Story by Denny Cristales. Photo via

The 97-year-old Winifred Carter welcomed and greeted seniors at her receptionist table as they shuffled into the Expo Arts Center on a recent Tuesday morning for another session of tai chi, a slow-paced meditative exercise from ancient China.

Carter said she always greets the elders with a smile as they sign in. If it isn’t her smile that makes attendees feel welcome, it’s the slight twinkle in her eye that makes the atmosphere feel a little more homey.

“We try to make them feel comfortable,” she said of the seniors. “It’s their home away from home. Some of the seniors don’t have anything to do and nowhere to go, and this is a place for them to come and enjoy themselves.”

The older adults gathered together as they got into their tai chi routine and were instructed to slowly breathe in and breathe out. For some, it’s the only time they get during the week to exercise and socialize.

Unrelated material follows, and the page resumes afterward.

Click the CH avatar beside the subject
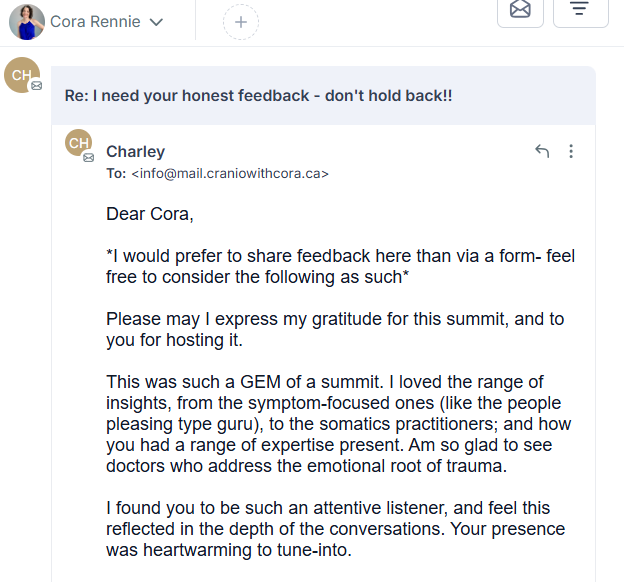The height and width of the screenshot is (582, 624). [21, 76]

With the aging of the baby boom generation, experts predict that a growing number of older people will live their retirement years alone and isolated, lacking any social interaction. In Long Beach, those 65-plus constitute 9.3 percent of the population, according to a 2015 U.S. Census report. The Expo Arts Center’s program, located in the 8th council district, is seeking to address the lack of programs and services available for older citizens.

The 8th district and the Senior Advisory Committee (SAC) launched senior programming activities at the center in October 2015. Every Tuesday and Thursday, the program offers a variety of exercise classes and guest speakers, along with arts and crafts. Carter teaches a class taught called “Knitting with Wini.”

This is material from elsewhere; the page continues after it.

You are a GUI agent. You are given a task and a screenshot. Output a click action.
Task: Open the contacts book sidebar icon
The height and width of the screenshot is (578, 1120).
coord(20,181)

The activities for seniors average 50 to 60 people each program day, and sometimes more, Carter said.

Carter, Gwendolyn Hill and Barbara Shoag are all part of the SAC who took one to two years to get the program off the ground, they said. Hill explained that 8th District Councilmember Al Austin sent a letter to her home asking her to volunteer.

In the mornings, Hill neatly assembles chairs in the middle of the room and prepares the area for all the activities. She is tasked with giving out announcements and heating water for tea or coffee.

Shoag affectionately called Hill the “glue that holds all of this together” for staying the entire session on both days from 9 a.m. to 2 p.m., often staying longer to clean the space. Hill also transports Carter to and from the Expo Arts Center.

Hill insists this is all part of everybody’s role in the little community they have developed at the center.

“I do what I need to do,” she said. “It’s not just me, it’s everybody. We’re all a part of this.”

The social aspect of the program has allowed many residents to bond with one another, she added. For Hill, many of the seniors now know her interests and personality pretty well. For instance, they know Hill is quite the fan of lumpia, a Filipino egg roll.

“They bring them to me all the time, and I eat all of them,” she joked. “Once you get to know a person, you feel at ease. You feel comfortable. And, if you know something is wrong, you can go to that person… It’s like a family now. “

She detailed how one woman would attend the program and just sit. Her caregiver got her interested in joining in, and she loved it, Hill said. She recounted the woman’s comment, “Otherwise, I wouldn’t have anything to do.” Although the woman died last February, Hill said that the social interaction and the bonds she and other seniors develop make the program worthwhile at any point.

Hill told another story of a local woman whose husband died in August. She attends the program and plays Scrabble with one other woman when she comes to the center.

“Nobody else plays with them because they just want to play with each other,” Hill said. “And she’s gotten that little lady out of her box. She won’t stay home. She’ll come here for an hour or two hours and play Scrabble with her.”

Donna Bergeron-Birge, secretary of the SAC, said the seniors “laugh and cry and tell stories,” and that social context adds to their feeling of self-worth.

“They retire or they’re home alone, and I think they lose that sense of value,” she said. “By coming here and contributing and even helping in the smallest way — even if it’s just filling the water containers for paint or helping clean up or bringing a bag of beads for jewelry — those kind of things give them a sense of value and purpose… People just wither away without that.”